The first motivation, personal gain, works well with sandbox play because the game world typically contains a great many opportunities to acquire wealth and magic items - there are lots of dungeons. The second motivation, defeat evil, doesn't work so well because the amount of evil beings within easy reach of the PCs and also actively and obviously causing harm will be far fewer.

A third possible motivation is the pursuit of glory, like the heroes of the Iliad or the PCs in Pendragon, but this is unusual in rpgs. A fourth, thrillseeking, is also unusual.

Once the PCs have achieved significant wealth it's hard to justify why they would want more. Or at least, why they would expose themselves to great danger in pursuit of more. So the first motivation, personal gain, doesn't work well for long term campaign play. The second motivation, defeat evil, does as there will always be more evil.

How does one successfully combine sandbox and campaign play? The answer, it seems to me, is PCs who are motivated by personal gain but, if they ever successfully acquire fortunes, immediately lose or quickly squander them, in the manner of Conan.

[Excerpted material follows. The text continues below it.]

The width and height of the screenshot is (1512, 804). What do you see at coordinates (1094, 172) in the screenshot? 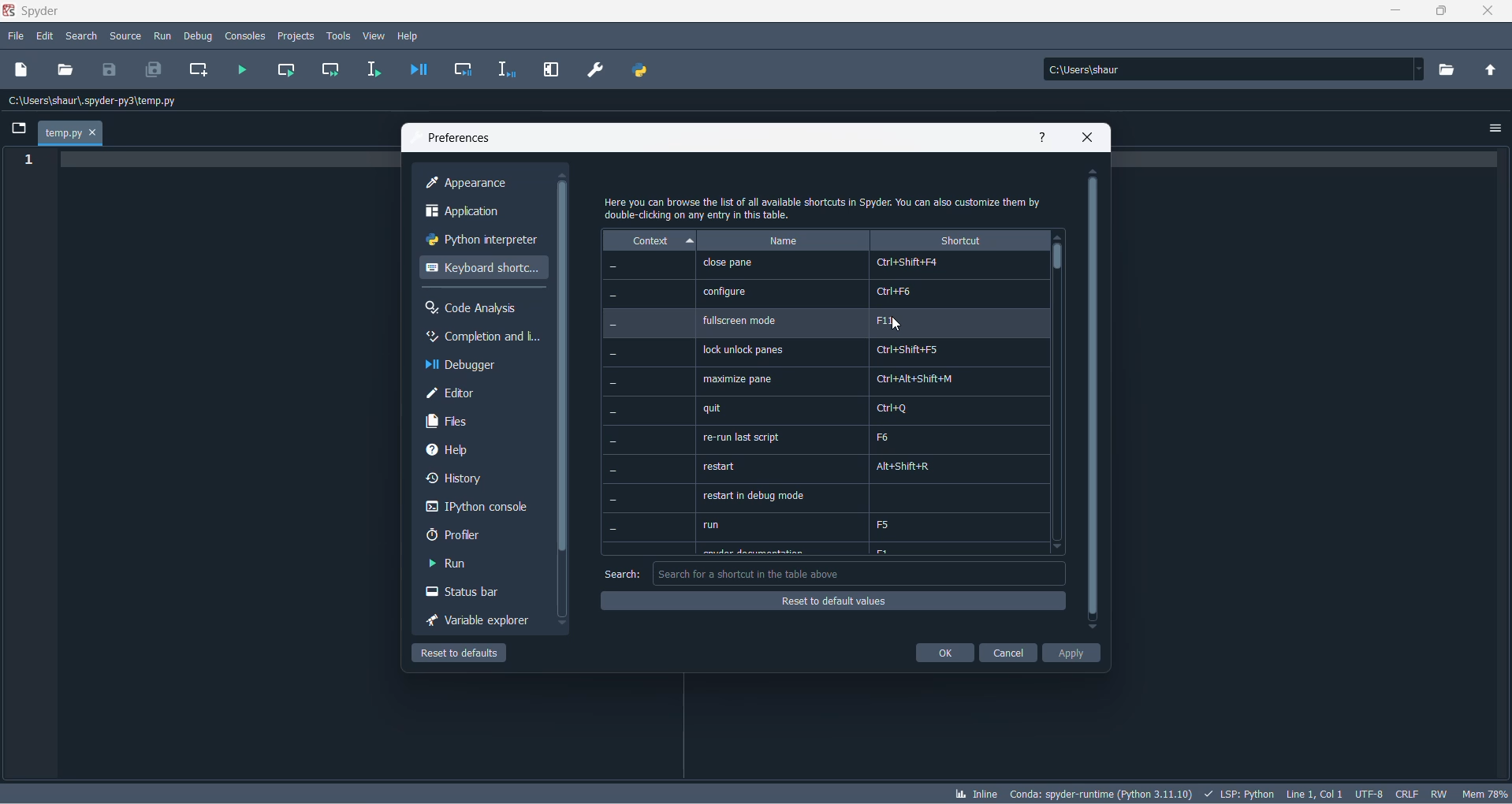
I see `move up` at bounding box center [1094, 172].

Sandbox campaigns work best with multiple goals, and in games where the goals mutate over time as the PCs level. The PCs can be looking for wealth in order to buy a patent of nobility. Once that is accomplished, then can be looking to gain more political power, as well as personal power to move up in the ranks. Eventually they take over a country and perhaps look to take out some neighboring despots. Along the way they need to clear out those few pockets of evil in the countries, and so on.

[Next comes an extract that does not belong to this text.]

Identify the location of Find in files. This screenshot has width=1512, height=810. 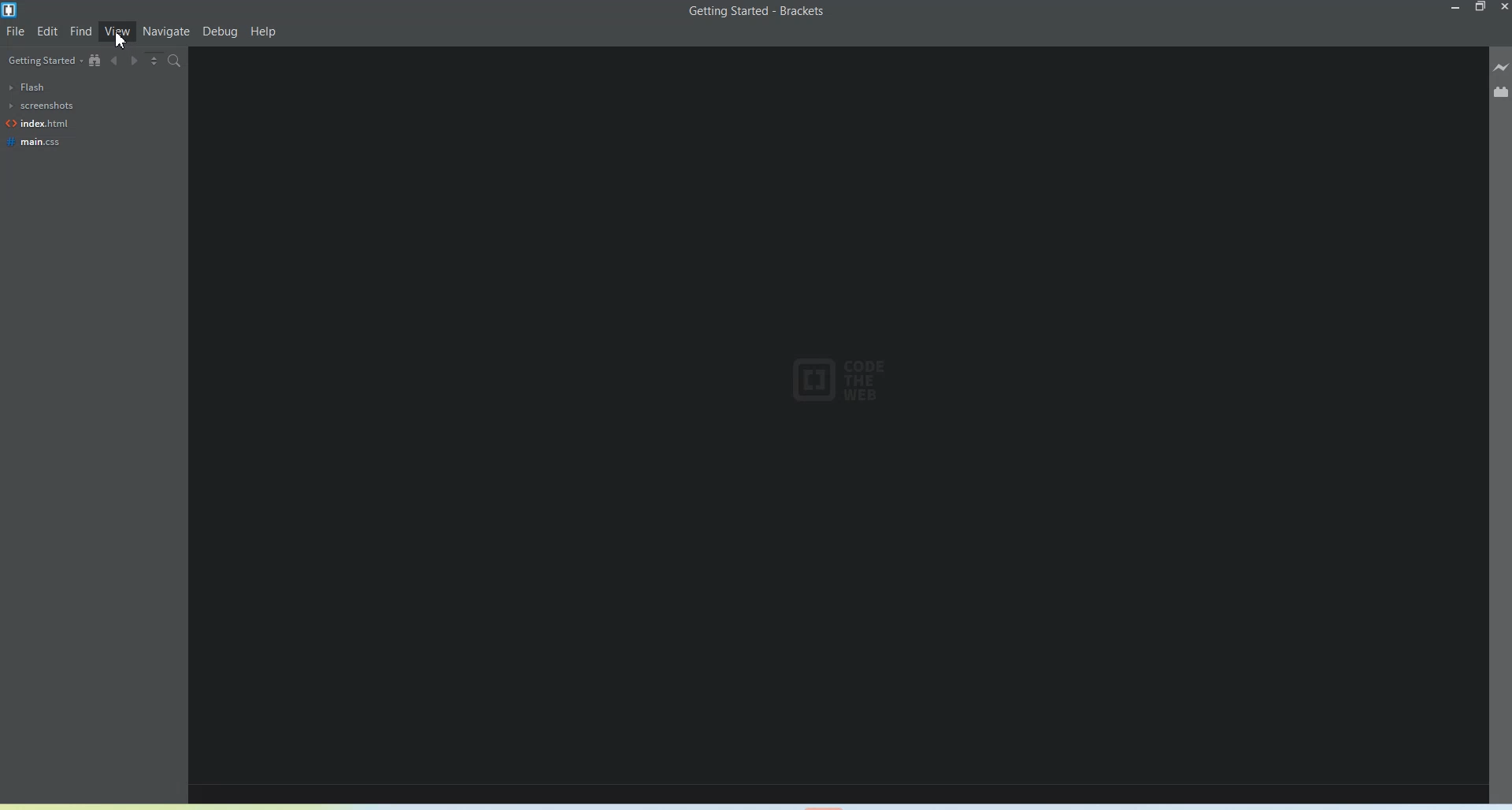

I was in on campaign where I had rolled up a nobleman and two other PCs were ranking members of the country's primary church. We worked together, but also had separate goals to further our own power bases. We took out threats and made alliances. As the campaign progressed a giant army attacked our country. We thwarted it and found out that they were motivated by Kostchtchie, so we decided to go to his plane on the Abyss and kill him forever. There was a lot more that happened along the way, but the point is that our goals kept changing as we went along.

The thing that makes or breaks a sandbox game is having proactive players. The players have to have the drive to set goals for themselves and then pursue them. If you don't have proactive players, then a sandbox is probably not what you want to run.